Commissaire : Anne-Marie St-Jean Aubre

Du 1 février 2020 au 10 mai 2020

À propos —

Connue comme peintre et auteure, Monique Régimbald-Zeiber a une carrière qui s’étend sur plus de trente-cinq ans de pratique artistique. Elle a développé une démarche fascinante qui trouble l’histoire du formalisme québécois en peinture en y insérant des références au corps et à la réalité des femmes, décrite par les femmes. Son mot d’ordre : donner une présence à ces histoires, souvent réduites à l’état d’anecdotes ou de faits divers, en cherchant à « figurer autrement ». Toujours en équilibre sur la fine ligne départageant l’abstraction de la figuration, son travail traite les mots en images et aborde la composition picturale sous l’angle de la syntaxe, croisant de manière singulière les champs au centre de ses recherches, soit la littérature et la peinture. Professeure à l’École des arts visuels et médiatique de l’UQAM durant vingt ans, Monique Régimbald-Zeiber a eu un impact certain sur la formation des artistes contemporains québécois d’aujourd’hui.

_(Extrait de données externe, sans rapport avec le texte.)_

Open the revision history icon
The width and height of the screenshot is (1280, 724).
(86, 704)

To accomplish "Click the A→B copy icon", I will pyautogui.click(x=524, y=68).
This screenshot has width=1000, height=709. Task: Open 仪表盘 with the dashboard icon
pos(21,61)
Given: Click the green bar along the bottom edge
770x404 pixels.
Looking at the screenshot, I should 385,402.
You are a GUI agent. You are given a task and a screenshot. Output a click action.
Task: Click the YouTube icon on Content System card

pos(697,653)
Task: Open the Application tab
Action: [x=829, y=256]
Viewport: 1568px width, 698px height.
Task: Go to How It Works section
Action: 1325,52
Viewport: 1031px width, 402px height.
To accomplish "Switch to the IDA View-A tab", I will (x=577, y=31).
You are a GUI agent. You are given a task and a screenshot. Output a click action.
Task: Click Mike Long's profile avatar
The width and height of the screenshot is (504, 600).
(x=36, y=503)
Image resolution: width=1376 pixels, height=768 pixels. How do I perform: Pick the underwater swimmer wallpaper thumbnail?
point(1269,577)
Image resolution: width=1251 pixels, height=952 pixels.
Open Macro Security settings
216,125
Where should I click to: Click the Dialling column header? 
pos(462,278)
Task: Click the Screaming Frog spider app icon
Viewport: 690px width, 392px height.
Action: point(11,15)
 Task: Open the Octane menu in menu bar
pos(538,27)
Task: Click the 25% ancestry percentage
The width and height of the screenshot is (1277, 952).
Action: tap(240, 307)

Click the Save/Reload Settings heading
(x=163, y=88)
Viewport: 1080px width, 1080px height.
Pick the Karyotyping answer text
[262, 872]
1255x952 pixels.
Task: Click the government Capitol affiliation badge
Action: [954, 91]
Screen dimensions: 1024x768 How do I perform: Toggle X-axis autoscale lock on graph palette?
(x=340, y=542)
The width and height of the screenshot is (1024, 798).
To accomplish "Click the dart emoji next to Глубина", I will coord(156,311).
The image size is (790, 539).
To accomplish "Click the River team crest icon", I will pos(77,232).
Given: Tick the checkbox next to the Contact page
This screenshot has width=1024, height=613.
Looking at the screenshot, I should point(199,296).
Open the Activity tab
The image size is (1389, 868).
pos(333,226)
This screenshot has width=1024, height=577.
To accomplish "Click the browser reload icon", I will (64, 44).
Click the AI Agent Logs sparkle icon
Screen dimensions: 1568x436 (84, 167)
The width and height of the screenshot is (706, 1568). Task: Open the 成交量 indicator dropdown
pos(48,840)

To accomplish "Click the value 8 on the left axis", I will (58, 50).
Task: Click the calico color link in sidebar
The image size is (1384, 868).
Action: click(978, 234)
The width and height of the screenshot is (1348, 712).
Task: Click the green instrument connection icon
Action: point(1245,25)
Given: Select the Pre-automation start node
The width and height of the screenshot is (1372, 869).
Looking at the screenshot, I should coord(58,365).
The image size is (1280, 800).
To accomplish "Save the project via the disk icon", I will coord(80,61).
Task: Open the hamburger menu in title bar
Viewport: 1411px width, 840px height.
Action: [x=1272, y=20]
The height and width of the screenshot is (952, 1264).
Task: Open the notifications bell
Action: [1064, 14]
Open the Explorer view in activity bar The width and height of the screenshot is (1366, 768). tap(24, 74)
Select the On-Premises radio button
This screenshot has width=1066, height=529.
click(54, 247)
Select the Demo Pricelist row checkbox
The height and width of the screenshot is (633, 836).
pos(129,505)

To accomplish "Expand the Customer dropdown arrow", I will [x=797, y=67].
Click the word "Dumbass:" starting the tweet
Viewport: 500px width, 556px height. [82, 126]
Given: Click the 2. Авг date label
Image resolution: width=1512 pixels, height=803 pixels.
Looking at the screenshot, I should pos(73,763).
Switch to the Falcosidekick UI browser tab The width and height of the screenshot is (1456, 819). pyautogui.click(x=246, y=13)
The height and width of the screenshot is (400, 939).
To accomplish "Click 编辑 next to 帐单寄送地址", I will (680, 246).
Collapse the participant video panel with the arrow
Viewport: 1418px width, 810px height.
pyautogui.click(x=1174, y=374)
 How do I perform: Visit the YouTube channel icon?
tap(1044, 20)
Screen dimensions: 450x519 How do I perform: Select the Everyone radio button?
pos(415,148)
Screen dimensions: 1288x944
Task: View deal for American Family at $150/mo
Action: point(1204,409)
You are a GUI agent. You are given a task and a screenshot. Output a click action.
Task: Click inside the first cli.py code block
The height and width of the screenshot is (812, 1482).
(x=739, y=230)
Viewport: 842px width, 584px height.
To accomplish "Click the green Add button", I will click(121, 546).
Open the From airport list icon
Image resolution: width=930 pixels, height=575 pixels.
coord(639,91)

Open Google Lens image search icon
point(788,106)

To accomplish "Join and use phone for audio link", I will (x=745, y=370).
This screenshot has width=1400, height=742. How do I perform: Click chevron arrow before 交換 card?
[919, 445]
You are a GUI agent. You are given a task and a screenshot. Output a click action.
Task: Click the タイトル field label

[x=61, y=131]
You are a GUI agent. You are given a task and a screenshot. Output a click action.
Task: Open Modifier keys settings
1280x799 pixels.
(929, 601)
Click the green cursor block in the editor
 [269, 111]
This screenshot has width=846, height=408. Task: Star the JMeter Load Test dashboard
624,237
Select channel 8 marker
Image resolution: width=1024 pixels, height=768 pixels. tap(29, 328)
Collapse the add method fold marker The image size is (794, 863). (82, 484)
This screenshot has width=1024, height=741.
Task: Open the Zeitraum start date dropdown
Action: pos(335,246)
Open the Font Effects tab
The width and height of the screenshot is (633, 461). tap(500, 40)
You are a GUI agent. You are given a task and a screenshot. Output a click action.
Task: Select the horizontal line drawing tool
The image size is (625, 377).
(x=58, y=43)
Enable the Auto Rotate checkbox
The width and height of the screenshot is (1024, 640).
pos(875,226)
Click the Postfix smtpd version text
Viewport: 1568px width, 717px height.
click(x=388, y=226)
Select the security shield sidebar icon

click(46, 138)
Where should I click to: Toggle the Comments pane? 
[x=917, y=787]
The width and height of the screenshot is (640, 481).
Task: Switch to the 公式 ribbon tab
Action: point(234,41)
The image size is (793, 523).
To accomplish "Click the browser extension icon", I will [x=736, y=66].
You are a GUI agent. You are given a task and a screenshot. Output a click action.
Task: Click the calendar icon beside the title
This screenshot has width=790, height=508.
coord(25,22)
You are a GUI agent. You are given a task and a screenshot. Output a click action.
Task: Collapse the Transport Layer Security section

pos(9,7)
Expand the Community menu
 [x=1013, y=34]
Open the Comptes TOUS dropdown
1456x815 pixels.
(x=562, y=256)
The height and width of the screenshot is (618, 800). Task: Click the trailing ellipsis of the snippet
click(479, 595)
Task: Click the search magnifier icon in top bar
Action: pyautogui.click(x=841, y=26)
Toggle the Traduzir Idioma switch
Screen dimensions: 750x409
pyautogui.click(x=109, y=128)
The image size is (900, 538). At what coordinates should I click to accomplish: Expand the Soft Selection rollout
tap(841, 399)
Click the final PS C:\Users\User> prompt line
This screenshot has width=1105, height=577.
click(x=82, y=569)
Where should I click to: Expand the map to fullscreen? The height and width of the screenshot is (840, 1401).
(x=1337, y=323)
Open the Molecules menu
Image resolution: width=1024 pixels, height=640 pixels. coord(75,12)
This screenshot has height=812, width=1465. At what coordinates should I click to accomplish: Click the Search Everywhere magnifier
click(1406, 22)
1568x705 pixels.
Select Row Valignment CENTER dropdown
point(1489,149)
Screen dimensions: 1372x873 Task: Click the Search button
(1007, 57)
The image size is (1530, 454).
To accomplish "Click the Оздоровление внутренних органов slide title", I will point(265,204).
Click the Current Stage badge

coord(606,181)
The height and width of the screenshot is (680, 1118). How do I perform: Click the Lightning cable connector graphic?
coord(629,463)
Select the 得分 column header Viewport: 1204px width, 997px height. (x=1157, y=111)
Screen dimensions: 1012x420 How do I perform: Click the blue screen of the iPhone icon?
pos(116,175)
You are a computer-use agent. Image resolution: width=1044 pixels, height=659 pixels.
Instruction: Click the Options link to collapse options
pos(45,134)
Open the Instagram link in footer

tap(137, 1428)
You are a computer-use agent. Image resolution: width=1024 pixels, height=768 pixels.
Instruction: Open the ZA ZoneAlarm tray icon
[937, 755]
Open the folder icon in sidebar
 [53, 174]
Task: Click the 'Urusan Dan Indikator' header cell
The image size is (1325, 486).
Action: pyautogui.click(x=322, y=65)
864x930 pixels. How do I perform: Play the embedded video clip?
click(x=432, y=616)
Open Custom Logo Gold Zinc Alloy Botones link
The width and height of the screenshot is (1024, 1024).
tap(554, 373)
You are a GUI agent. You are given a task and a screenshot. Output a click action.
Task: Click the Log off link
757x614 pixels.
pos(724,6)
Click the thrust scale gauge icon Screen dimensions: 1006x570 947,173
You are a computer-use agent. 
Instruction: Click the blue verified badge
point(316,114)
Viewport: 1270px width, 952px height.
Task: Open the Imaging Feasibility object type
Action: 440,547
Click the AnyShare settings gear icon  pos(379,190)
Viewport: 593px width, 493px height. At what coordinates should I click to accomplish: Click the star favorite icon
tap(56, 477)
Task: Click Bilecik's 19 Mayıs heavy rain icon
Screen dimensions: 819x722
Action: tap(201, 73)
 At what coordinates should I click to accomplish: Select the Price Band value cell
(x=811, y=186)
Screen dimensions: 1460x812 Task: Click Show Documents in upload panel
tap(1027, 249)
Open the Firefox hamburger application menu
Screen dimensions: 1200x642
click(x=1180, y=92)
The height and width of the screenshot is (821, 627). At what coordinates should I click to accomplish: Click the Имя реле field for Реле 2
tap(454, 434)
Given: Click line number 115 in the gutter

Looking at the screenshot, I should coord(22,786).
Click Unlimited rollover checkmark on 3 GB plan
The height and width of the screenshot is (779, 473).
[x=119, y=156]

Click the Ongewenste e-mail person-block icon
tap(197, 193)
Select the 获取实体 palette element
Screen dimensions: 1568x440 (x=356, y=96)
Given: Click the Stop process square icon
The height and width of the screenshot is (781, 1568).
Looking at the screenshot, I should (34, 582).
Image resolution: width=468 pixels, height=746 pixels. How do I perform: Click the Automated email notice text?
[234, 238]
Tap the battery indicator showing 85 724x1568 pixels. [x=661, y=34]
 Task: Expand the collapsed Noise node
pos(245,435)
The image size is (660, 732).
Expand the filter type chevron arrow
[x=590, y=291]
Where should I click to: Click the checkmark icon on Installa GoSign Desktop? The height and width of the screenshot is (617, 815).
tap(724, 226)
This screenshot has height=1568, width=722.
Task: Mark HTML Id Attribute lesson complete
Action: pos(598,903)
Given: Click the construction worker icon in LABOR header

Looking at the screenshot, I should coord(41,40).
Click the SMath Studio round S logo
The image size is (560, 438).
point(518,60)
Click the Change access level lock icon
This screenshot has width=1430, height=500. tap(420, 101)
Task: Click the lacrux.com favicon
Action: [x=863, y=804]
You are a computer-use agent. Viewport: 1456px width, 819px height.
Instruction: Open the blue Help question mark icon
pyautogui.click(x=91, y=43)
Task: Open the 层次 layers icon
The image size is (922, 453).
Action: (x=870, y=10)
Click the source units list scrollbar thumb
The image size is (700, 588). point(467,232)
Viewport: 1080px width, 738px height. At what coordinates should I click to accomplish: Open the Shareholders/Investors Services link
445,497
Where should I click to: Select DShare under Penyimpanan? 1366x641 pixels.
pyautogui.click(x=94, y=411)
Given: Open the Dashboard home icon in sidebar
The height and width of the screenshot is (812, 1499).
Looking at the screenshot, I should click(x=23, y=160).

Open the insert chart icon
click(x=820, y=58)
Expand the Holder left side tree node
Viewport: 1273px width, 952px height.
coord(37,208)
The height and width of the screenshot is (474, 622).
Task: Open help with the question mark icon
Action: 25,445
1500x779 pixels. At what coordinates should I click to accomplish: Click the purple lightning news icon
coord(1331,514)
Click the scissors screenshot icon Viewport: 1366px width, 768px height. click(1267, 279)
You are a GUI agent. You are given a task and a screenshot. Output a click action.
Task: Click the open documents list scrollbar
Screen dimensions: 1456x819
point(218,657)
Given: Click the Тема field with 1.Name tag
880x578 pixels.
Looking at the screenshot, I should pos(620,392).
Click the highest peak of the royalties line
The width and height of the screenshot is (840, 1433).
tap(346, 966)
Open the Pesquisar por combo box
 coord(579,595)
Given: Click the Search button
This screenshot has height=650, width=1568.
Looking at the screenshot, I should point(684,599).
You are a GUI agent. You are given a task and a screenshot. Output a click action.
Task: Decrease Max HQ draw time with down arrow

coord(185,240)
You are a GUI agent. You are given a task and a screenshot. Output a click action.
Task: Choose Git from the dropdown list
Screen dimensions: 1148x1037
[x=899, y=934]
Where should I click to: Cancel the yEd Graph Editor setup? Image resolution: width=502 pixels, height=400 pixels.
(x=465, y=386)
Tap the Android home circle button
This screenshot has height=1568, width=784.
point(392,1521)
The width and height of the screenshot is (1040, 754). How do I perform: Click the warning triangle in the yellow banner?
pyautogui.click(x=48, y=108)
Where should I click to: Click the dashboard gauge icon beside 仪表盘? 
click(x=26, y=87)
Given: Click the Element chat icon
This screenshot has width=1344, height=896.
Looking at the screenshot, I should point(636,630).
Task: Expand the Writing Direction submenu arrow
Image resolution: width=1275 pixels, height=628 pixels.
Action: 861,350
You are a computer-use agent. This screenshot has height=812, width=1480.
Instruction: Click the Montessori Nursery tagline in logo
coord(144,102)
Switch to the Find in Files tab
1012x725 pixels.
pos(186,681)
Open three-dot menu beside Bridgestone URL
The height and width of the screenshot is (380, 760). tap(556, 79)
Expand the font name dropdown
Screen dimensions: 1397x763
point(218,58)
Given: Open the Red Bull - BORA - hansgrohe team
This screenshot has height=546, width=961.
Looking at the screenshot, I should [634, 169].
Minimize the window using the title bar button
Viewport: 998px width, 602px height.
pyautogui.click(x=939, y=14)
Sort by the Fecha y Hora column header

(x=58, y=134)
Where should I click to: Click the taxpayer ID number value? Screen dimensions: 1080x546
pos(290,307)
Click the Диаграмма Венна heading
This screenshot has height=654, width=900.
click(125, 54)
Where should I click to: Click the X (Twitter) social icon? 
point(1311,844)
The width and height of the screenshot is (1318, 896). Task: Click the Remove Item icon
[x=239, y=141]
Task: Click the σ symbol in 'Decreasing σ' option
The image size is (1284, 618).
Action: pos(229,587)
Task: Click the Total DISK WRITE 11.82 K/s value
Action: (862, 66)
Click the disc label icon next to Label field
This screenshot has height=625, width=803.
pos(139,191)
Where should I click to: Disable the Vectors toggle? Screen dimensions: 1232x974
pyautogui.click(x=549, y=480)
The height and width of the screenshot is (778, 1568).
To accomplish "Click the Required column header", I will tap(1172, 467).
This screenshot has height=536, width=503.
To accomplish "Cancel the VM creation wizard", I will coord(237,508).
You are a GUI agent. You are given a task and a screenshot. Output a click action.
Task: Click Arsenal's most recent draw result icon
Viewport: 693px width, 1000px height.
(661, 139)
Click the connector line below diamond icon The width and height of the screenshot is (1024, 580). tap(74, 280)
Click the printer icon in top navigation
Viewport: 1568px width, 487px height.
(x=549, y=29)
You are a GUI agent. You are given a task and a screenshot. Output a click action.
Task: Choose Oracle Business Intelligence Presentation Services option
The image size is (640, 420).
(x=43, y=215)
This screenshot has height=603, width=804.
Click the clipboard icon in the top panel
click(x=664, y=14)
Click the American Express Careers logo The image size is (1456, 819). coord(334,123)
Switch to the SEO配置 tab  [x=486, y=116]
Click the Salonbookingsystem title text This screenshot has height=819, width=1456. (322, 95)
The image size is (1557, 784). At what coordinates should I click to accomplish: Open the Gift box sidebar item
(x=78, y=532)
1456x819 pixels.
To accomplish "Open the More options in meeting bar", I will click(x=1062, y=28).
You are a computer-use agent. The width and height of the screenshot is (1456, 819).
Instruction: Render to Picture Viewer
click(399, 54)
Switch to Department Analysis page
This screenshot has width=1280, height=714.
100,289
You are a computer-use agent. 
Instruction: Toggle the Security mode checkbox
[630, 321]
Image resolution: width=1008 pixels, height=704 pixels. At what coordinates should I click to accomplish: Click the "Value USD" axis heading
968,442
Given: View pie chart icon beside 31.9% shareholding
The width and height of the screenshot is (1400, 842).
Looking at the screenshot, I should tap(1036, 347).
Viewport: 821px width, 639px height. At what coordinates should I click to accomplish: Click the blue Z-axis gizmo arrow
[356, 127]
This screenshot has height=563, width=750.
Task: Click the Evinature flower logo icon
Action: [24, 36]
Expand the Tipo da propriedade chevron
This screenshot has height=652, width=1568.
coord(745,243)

À l’hiver 2020, le Musée d’art de Joliette offre à Monique Régimbald-Zeiber sa première exposition rétrospective. Composée d’œuvres des années 1980 à aujourd’hui, cette exposition fait apparaître le fil conducteur d’une carrière élaborée sous le signe de la conversation.

 


 

Images à la une

Monique Régimbald-Zeiber, vue d’atelier. Photo : Paul Litherland

Monique Régimbald-Zeiber, Avec Svetlana A. : Une histoire manquée (détail), 2017-2019. Photo : Julián Durazo Herrmann

Biographie —

Monique Régimbald-Zeiber vit et travaille à Montréal. Très tôt, elle s’est intéressée à l’écriture et au politique dans l’art. En 1980, elle obtenait un PhD en littérature qui proposait une lecture croisée des écrits et pratiques picturales de l’avant-garde russe. Elle a été professeure à l’École des arts visuels et médiatiques de l’UQAM de 1992 à 2012. Peintre, elle a, depuis une vingtaine d’années, développé une démarche qui interroge la construction du regard et de l’histoire, en particulier celle des femmes. Elle le fait dans et par des croisements de peinture et d’écriture. C’est à l’intérieur de ce projet qu’elle s’est intéressée à la peau comme ultime registre de la petite histoire. Ses œuvres font partie de différentes collections dont celles du Musée national des beaux-arts du Québec, du Musée d’art contemporain de Montréal et de la Galerie de l’UQAM. Elles ont été exposées au Québec, au Canada et en Europe. Ses deux dernières expositions individuelles se tenaient à Rome en 2008 (Éclats de Rome à la galerie La Nube di Oort) et à Montréal en 2011-2012 (Les dessous de l’histoire (2) à la Galerie B 312). En 1997, elle fonde avec Louise Déry, directrice de la Galerie de l’UQAM, les Éditions Les petits carnets.